(What is needed): Word for word, copy the lines from the one with "1216x679 pixels. At" to the last line of the data below, counting both, and keep every picture out.

(Stored data entries):
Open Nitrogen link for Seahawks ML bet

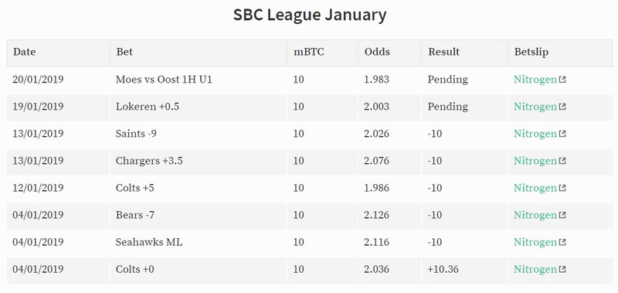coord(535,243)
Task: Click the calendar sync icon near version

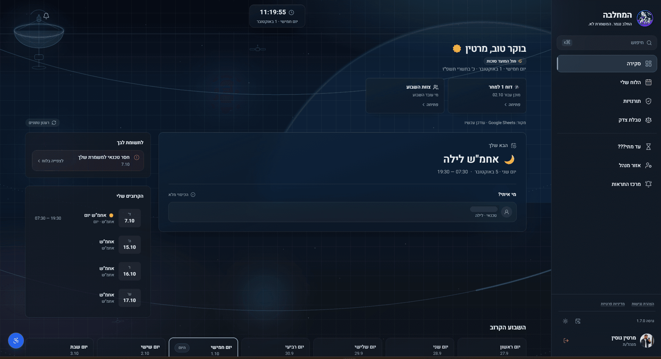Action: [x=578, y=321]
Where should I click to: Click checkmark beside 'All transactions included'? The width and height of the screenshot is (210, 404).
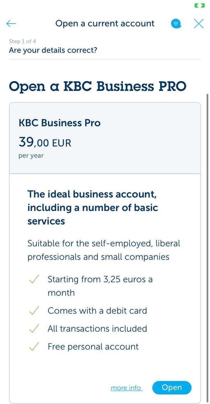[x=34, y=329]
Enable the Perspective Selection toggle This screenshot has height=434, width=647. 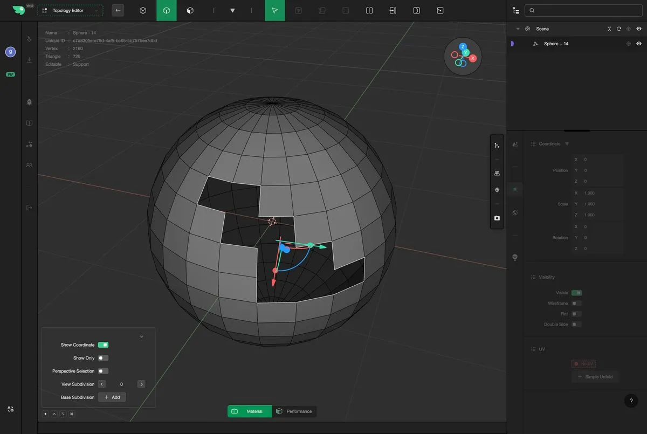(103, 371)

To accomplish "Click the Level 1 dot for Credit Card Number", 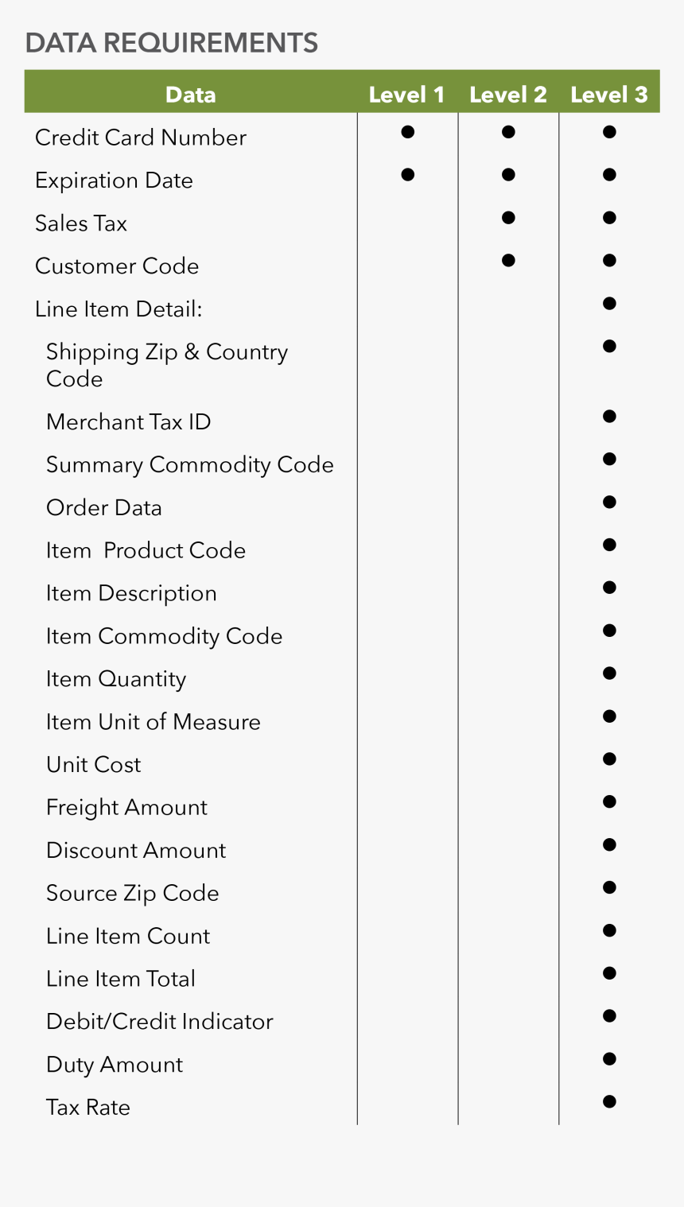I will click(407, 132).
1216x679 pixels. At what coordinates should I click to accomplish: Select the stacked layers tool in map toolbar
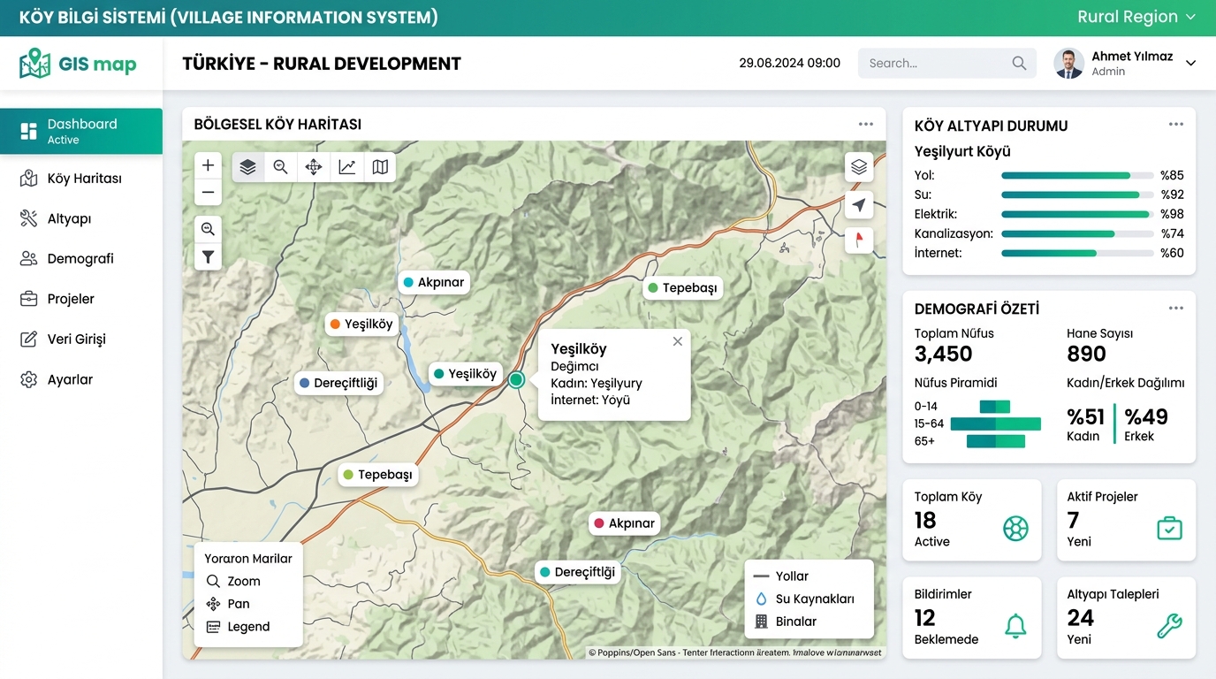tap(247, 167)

(Response box):
1216x679 pixels. At what coordinates should I click to accomplish: Select the stacked layers tool in map toolbar
tap(247, 167)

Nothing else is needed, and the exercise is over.